__WORK TO DO__
**1)** Retype the passage from the orte question thread word for word, from "Re: [OMPI devel]" to "users care :-)".
**2)** Continue the mailing-list thread about orte-ps output from the point where it stops.

====== TEXT SEGMENT ======

Re: [OMPI devel] orte question

2011-07-25 Thread Ralph Castain
job 0 is mpirun and its daemons - I can have it ignore that job as I doubt 
users care :-)

On Jul 25, 2011, at 12:25 PM, Greg Watson wrote:

> Ralph,
> 
> The output format looks good, but I'm not sure it's quite correct. If I run 
> the mpirun command, I see the following:
> 
> mpirun:47520:num nodes:1:num jobs:2
> jobid:0:state:RUNNING:slots:0:num procs:0
> jobid:1:state:RUNNING:slots:1:num procs:4
> process:x:rank:0:pid:47522:node:greg.local:state:SYNC REGISTERED
> process:x:rank:1:pid:47523:node:greg.local:state:SYNC REGISTERED
> process:x:rank:2:pid:47524:node:greg.local:state:SYNC REGISTERED
> process:x:rank:3:pid:47525:node:greg.local:state:SYNC REGISTERED
> 
> Seems to indicate there are two jobs, but one of them has 0 procs. Is that 
> expected? Not a huge problem, since I can just ignore the job with 0 procs.
> 
> Greg
> 
> 
> On Jul 23, 2011, at 6:24 PM, Ralph Castain wrote:
> 
>> Okay, you should have it in r24929. Use:
>> 
>> orte-ps --parseable
>> 
>> to get the new output.

====== ROWS ======

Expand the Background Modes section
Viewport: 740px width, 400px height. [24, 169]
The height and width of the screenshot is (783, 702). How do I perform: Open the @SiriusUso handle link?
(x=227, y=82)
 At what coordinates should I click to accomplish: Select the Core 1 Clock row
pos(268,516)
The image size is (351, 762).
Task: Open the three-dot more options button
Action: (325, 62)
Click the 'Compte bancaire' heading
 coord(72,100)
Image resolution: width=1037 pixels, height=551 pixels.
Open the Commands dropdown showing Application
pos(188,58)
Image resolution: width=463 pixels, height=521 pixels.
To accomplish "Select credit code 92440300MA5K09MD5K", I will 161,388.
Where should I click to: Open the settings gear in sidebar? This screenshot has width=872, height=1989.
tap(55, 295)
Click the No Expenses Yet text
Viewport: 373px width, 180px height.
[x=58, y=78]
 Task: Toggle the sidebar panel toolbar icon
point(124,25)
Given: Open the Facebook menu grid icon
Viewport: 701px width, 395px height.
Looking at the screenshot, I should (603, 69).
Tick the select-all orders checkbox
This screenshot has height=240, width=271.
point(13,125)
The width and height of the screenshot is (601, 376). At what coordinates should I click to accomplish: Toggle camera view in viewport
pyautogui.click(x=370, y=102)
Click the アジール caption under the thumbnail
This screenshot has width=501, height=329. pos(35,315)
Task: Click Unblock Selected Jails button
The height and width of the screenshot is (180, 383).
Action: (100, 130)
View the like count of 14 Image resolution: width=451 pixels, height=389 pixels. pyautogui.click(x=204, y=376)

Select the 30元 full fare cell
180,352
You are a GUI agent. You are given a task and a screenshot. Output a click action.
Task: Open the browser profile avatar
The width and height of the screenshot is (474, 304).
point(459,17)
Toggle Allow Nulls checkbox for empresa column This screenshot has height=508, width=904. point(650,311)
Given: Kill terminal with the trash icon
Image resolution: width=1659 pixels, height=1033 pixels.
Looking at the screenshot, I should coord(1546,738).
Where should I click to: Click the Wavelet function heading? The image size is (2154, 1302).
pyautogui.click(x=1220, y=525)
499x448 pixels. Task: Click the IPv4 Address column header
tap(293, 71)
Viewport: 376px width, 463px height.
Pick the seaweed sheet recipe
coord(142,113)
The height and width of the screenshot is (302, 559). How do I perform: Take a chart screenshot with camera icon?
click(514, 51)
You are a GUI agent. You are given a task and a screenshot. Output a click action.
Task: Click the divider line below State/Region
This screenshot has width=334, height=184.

======

__REPLIES__
**1)**
Re: [OMPI devel] orte question

2011-07-25 Thread Ralph Castain
job 0 is mpirun and its daemons - I can have it ignore that job as I doubt 
users care :-)

**2)**
>> 
>> 
>> On Jul 23, 2011, at 11:43 AM, Ralph Castain wrote:
>> 
>>> Gar - have to eat my words a bit. The jobid requested by orte-ps is just 
>>> the "local" jobid - i.e., it is expecting you to provide a number from 0-N, 
>>> as I described below (copied here):
>>> 
 A jobid of 1 indicates the primary application, 2 and above would specify 
 comm_spawned jobs. 
>>> 
>>> Not providing the jobid at all corresponds to wildcard and returns the 
>>> status of all jobs under that mpirun.
>>> 
>>> To specify which mpirun you want info on, you use the --pid option. It is 
>>> this option that isn't working properly - orte-ps returns info from all 
>>> mpiruns and doesn't check to provide only data from the given pid.
>>> 
>>> I'll fix that part, and implement the parsable output.
>>> 
>>> 
>>> On Jul 22, 2011, at 8:55 PM, Ralph Castain wrote:
>>> 
 
 On Jul 22, 2011, at 3:57 PM, Greg Watson wrote:
 
> Hi Ralph,
> 
> I'd like three things :-)
> 
> a) A --report-jobid option that prints the jobid on the first line in a 
> form that can be passed to the -jobid option on ompi-ps. Probably tagging 
> it in the output if -tag-output is enabled (e.g. jobid:) would be 
> a good idea.
> 
> b) The orte-ps command output to use the same jobid format.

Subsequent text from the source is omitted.